The selective serotonin reuptake inhibitors (SSRIs), citalopram, fluoxetine, fluvoxamine, paroxetine and sertraline, are the result of rational research to find drugs that were as effective as the tricyclic antidepressants but with fewer safety and tolerability problems. The SSRIs selectively and powerfully inhibit serotonin reuptake and result in a potentiation of serotonergic neurotransmission. The property of potent serotonin reuptake appears to give a broad spectrum of therapeutic activity in depression, anxiety, obsessional and impulse control disorders. However, despite the sharing of the same principal mechanism of action, SSRIs are structurally diverse with clear variations in their pharmacodynamic and pharmacokinetic profiles. The potency for serotonin reuptake inhibition varies amongst this group, as does the selectivity for serotonin relative to noradrenaline and dopamine reuptake inhibition. The relative potency of sertraline for dopamine reuptake inhibition differentiates it pharmacologically from other SSRIs. Affinity for neuroreceptors, such as sigma1, muscarinic and 5-HT2c, also differs widely. Furthermore, the inhibition of nitric oxide synthetase by paroxetine, and possibly other SSRIs, may have significant pharmacodynamic effects. Citalopram and fluoxetine are racemic mixtures of different chiral forms that possess varying pharmacokinetic and pharmacological profiles. Fluoxetine has a long acting and pharmacologically active metabolite. There are important clinical differences among the SSRIs in their pharmacokinetic characteristics. These include differences in their half-lives, linear versus non-linear pharmacokinetics, effect of age on their clearance and their potential to inhibit drug metabolising cytochrome P450 (CYP) isoenzymes. These pharmacological and pharmacokinetic differences underly the increasingly apparent important clinical differences amongst the SSRIs.

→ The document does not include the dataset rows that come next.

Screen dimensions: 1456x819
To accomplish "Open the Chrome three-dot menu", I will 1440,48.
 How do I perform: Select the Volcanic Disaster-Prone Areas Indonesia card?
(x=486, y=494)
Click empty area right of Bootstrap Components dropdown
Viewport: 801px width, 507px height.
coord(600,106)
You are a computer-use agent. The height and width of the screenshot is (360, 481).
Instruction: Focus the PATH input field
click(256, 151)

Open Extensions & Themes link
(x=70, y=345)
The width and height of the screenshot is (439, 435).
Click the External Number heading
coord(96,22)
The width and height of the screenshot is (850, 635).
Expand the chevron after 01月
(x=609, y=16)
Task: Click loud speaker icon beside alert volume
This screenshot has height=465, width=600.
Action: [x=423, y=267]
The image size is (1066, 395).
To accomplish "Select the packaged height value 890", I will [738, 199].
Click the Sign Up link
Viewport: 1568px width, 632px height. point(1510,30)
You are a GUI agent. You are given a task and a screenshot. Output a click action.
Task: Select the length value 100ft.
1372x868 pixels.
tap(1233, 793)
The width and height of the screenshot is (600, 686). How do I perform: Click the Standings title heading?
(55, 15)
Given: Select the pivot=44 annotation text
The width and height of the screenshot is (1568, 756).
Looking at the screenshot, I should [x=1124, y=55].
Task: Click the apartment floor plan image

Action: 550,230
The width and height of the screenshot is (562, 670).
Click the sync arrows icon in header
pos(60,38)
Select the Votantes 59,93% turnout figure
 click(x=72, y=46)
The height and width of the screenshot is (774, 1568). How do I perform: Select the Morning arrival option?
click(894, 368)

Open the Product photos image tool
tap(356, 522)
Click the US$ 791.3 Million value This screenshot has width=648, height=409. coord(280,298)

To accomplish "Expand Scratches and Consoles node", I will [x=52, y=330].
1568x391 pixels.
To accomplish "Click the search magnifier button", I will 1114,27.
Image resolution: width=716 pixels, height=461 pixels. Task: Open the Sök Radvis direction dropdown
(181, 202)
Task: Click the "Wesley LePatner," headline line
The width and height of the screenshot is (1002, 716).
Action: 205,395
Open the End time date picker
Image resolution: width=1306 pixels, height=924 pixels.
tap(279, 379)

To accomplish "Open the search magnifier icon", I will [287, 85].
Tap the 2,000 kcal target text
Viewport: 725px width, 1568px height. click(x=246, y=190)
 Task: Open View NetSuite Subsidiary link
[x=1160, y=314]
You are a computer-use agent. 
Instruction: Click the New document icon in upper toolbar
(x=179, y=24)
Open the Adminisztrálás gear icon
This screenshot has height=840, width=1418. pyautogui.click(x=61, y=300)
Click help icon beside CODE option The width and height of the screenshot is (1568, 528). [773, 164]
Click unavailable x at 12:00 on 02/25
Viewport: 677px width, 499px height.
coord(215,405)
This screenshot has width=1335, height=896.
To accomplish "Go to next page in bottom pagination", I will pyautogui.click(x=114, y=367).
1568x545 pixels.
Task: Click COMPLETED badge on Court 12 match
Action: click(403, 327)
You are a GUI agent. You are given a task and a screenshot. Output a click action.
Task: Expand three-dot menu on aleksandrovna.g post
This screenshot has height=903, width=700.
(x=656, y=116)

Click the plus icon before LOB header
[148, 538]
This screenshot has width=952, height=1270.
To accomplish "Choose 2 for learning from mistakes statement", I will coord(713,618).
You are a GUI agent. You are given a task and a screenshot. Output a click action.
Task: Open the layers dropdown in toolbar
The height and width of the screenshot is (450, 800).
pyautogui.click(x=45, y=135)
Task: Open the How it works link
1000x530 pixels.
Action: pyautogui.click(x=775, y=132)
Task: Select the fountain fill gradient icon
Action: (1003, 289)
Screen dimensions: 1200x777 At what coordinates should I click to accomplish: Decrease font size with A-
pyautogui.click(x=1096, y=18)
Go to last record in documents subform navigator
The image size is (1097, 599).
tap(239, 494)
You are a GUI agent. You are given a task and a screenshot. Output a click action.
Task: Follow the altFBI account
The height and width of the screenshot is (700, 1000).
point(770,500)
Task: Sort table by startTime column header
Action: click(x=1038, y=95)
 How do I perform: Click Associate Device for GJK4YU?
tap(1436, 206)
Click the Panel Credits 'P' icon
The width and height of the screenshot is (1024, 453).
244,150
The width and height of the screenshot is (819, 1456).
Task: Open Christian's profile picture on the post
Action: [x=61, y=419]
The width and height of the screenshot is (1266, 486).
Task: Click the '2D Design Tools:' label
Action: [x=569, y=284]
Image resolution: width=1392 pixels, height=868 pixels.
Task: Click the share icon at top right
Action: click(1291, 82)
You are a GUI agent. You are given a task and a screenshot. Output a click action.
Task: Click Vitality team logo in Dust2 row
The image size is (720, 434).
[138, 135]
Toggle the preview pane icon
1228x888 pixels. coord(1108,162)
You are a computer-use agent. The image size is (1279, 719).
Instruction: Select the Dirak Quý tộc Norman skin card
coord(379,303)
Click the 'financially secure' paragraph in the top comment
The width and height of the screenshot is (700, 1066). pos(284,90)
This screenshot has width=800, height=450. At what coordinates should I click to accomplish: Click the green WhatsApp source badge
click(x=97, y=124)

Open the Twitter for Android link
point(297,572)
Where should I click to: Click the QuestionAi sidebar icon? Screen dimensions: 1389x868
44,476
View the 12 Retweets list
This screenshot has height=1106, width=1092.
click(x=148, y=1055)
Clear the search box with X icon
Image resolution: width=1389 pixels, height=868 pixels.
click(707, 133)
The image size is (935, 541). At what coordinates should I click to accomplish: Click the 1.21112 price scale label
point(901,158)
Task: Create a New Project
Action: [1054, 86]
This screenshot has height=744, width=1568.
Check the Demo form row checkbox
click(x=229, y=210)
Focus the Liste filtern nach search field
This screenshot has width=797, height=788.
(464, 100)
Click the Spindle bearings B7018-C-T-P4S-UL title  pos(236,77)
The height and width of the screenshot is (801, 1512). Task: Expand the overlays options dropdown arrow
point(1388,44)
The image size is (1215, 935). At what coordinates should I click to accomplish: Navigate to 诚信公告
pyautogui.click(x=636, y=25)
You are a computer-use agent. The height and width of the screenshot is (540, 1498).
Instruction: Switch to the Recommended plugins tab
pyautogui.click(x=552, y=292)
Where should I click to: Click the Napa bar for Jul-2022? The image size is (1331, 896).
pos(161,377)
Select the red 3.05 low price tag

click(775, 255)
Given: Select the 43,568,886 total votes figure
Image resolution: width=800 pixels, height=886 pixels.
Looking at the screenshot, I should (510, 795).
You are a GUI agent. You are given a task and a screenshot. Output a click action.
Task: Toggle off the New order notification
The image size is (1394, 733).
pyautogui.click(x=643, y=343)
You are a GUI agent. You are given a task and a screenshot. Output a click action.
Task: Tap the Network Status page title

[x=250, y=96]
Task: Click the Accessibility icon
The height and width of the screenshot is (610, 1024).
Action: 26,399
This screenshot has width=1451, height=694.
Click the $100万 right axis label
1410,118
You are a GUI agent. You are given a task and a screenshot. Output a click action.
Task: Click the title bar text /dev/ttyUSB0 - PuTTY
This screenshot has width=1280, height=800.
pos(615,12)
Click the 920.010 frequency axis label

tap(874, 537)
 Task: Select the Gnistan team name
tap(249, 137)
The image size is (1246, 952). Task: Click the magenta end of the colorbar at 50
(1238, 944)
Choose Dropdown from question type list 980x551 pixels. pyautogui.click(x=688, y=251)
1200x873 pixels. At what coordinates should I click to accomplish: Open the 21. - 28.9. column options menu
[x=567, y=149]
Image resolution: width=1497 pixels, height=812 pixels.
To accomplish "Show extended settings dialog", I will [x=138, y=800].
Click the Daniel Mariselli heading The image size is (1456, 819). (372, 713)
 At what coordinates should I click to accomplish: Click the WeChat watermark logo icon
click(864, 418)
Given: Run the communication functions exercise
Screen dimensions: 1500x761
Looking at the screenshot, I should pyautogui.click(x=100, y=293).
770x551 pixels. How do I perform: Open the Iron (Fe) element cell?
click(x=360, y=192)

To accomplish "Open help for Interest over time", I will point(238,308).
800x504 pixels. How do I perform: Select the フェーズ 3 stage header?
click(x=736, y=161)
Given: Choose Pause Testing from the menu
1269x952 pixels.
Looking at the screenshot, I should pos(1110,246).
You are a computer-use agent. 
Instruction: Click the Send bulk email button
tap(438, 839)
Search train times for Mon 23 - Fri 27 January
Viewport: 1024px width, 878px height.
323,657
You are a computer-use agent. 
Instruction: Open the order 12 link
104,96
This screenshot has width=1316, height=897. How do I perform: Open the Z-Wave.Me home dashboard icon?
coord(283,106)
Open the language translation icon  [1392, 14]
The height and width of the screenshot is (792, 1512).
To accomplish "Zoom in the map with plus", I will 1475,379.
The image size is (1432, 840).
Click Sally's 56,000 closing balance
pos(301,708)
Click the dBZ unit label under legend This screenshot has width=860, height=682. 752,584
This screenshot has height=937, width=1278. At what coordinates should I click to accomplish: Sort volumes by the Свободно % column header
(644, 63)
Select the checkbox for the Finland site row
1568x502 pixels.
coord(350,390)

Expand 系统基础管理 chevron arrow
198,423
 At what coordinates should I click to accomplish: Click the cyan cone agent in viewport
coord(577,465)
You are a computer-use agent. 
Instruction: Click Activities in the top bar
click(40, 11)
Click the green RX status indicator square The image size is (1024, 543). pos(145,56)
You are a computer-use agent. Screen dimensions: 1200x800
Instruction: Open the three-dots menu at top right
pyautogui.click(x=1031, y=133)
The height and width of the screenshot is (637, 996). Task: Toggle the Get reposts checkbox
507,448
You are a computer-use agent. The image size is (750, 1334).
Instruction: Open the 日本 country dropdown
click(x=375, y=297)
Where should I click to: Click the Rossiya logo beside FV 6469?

选择性5-羟色胺再摄取抑制剂(SSRI),如西酞普兰、氟西汀、氟伏沙明、帕罗西汀和舍曲林,是合理研究的成果,旨在找到与三环类抗抑郁药效果相当,但安全性和耐受性问题较少的药物。SSRI选择性且强效地抑制5-羟色胺再摄取,从而增强5-羟色胺能神经传递。强效的5-羟色胺再摄取特性似乎能在抑郁症、焦虑症、强迫症和冲动控制障碍中产生广泛的治疗活性。然而,尽管它们具有相同的主要作用机制,但SSRI在结构上各不相同,其药效学和药代动力学特征也有明显差异。该类药物中5-羟色胺再摄取抑制的效力各不相同,对5-羟色胺相对于去甲肾上腺素和多巴胺再摄取抑制的选择性也有所不同。舍曲林对多巴胺再摄取抑制的相对效力使其在药理学上与其他SSRI有所区别。对神经受体,如σ1、毒蕈碱和5-HT2c的亲和力也有很大差异。此外,帕罗西汀以及可能其他的SSRI对一氧化氮合酶的抑制作用可能具有显著的药效学效应。西酞普兰和氟西汀是具有不同药代动力学和药理学特征的不同手性形式的外消旋混合物。氟西汀有一个长效且具有药理活性的代谢物。SSRI在药代动力学特征方面存在重要的临床差异。这些差异包括它们的半衰期、线性与非线性药代动力学、年龄对其清除率的影响以及它们抑制药物代谢细胞色素P450(CYP)同工酶的潜力。这些药理学和药代动力学差异是SSRI之间日益明显的重要临床差异的基础。